There were complaints about how round the ball was. This pretty much defined the saying “a bad workman always blames his tools.” When we lost however, I also blamed the tools – but by tools, I actually mean Rooney and Green.

2006’s runner’s up, France, were knocked out following three defeats and scoring only one goal, caused by a player’s revolt.

Diego Maradona managed Argentina.

Greece, European champions of 2004, score their first ever World Cup goal against Nigeria.

There was such a buzz for this tournament. It was the first where I watched every single game – and have continued to do so since.

There truly is nothing quite like the World Cup.

England Vs USA

Group C. England don’t yet feel the pressure.

Gerard is now a captain after a John Terry controversy. Though I can’t remember which controversy – it was either when he said something racist to an opposition player, or when he shagged Wayne Bridge’s wife. Either way, that boy is a right rapscallion!

7 of USA players do or have played in the Premier League. 2 of their strating lineup play in the MLS. Bob Brady is their coach.

Heskey pokes the ball thrugh to Gerarrd, who shoots to the keeper’s left, and it’s in! Our tournament looks so good, so promising.

Then of course, Clint Dempsey has a shot where a simple hold by Green is required. Green drops it. We concede.

Watching the highlights back, it’s easy to see – that was the moment where it all went wrong.

There was such a spring in England’s step, a huge belief in the way they played up until that point. Green does come out to speak to the press after, and fair play to him for doing so – but he doesn’t feature again in the England team in that tournament.

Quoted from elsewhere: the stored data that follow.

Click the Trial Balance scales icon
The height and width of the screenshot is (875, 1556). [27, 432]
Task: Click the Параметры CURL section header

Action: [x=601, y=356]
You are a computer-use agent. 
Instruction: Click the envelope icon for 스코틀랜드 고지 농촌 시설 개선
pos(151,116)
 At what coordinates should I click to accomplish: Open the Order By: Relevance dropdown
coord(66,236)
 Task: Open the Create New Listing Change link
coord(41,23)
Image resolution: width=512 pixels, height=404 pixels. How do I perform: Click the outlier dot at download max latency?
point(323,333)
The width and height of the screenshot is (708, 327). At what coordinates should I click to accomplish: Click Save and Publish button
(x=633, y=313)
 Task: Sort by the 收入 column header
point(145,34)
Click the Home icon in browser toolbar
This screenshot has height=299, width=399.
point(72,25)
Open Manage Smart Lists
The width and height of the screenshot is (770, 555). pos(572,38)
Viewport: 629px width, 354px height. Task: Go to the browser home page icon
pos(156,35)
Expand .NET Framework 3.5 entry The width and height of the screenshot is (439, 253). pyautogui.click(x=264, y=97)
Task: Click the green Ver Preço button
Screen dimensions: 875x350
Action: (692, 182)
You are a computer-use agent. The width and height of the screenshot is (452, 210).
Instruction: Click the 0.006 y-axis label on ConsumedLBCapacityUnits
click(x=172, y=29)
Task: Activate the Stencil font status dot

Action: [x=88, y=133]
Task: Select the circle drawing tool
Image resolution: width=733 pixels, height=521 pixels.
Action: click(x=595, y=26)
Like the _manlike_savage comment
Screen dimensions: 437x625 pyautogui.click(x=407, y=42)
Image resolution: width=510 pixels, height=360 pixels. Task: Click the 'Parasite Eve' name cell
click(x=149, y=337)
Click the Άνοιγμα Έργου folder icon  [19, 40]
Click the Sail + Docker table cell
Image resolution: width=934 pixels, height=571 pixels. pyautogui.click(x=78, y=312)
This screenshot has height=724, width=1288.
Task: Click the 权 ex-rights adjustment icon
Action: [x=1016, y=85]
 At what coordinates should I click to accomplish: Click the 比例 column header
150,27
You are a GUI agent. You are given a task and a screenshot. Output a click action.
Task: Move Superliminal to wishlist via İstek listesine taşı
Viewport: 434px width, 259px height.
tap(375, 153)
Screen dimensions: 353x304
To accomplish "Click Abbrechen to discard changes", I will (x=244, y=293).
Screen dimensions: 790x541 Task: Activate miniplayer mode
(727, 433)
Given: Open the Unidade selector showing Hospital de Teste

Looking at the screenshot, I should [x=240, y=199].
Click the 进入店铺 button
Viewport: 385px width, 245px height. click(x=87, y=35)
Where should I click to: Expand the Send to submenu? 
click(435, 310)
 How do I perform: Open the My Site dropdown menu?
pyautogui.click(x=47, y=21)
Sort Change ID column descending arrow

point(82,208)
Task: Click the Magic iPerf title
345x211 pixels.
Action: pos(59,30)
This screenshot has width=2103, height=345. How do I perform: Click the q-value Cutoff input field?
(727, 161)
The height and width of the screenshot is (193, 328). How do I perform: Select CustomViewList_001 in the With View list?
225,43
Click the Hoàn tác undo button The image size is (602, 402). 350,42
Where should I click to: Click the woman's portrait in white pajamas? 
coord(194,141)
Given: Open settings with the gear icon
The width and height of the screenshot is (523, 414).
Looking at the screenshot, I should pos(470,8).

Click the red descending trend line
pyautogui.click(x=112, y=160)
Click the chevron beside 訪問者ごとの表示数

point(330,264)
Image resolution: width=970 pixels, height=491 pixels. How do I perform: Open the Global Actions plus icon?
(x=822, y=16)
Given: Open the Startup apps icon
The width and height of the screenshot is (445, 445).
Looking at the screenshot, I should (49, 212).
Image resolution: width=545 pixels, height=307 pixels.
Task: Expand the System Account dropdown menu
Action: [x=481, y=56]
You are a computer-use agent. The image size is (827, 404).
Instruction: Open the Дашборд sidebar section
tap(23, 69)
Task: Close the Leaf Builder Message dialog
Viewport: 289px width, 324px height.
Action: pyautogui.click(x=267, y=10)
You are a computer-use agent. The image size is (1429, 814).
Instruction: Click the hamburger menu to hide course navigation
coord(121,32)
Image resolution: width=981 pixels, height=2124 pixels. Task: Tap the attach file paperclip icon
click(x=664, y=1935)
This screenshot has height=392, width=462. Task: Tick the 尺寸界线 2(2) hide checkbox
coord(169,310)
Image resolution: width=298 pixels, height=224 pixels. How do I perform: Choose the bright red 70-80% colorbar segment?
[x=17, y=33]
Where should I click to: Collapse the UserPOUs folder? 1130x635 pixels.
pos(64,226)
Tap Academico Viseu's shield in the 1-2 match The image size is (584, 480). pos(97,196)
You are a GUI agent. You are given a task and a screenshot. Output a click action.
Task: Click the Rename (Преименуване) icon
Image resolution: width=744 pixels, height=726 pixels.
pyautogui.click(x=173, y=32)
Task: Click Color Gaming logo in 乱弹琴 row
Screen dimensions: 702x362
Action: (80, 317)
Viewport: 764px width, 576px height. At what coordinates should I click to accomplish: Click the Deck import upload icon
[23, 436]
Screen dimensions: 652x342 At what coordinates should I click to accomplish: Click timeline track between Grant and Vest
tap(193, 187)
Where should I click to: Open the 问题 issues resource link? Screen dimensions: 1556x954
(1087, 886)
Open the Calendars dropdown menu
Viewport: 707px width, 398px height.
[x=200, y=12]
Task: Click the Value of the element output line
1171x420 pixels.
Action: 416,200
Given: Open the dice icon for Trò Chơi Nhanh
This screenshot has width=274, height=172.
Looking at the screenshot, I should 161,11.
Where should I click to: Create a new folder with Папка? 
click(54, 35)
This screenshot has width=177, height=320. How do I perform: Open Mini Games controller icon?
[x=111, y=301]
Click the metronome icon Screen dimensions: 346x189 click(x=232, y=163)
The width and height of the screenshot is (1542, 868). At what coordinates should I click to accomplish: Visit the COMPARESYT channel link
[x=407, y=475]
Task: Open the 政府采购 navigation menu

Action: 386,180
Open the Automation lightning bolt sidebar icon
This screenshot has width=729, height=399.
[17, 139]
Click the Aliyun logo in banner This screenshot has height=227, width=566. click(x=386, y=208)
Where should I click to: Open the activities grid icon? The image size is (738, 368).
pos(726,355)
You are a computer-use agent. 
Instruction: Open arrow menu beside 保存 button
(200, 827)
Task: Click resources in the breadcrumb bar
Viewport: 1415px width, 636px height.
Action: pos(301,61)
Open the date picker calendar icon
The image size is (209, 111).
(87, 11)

That game is, to date, Robert Green’s last in an England shirt. He now turns out for Leeds, who are chasing a playoff place in the Championship.

If only that hadn’t have happened. That optimism, freedom and creativity we played with had shown so much potential.

We drew our first game in 1966.

USA’s press, however, report this draw as a win. Hmm.

1-1

England Vs Algeria

David James starts in goal.

Rooney slips and gifts ball back, avoids the red mist and wins it back. Results in a Lampard shot.

Good pressure but nothing on the scoreboard.

Afterwards, the press ask Gerard “Steve, what was missing toinght?”

His reply – “goals.”

After such beleif in Capello, the press now turns to question his dictatorship style of management, that he is too disconnected from the players.

0-0

England Vs Slovenia

We have to win to stay in.

Capello has to win to keep his job.

We play in red.

35 metres from goal, Lampard has a shot, but it’s held.

Rooney paces forward on the soft surface, squares it to Lampard, but it’s too much.

Rooney has a shot deflected for corner. Gareth Barry takes, flicked across by Terry, but it’s wide.

We start to worry.

Milner cross, into Defoe, jumps, volleys – goal!

We still have the second half to see through. Rooney is denied by the fingertips of the keeper and Upson makes a crucial tackle. We’re through!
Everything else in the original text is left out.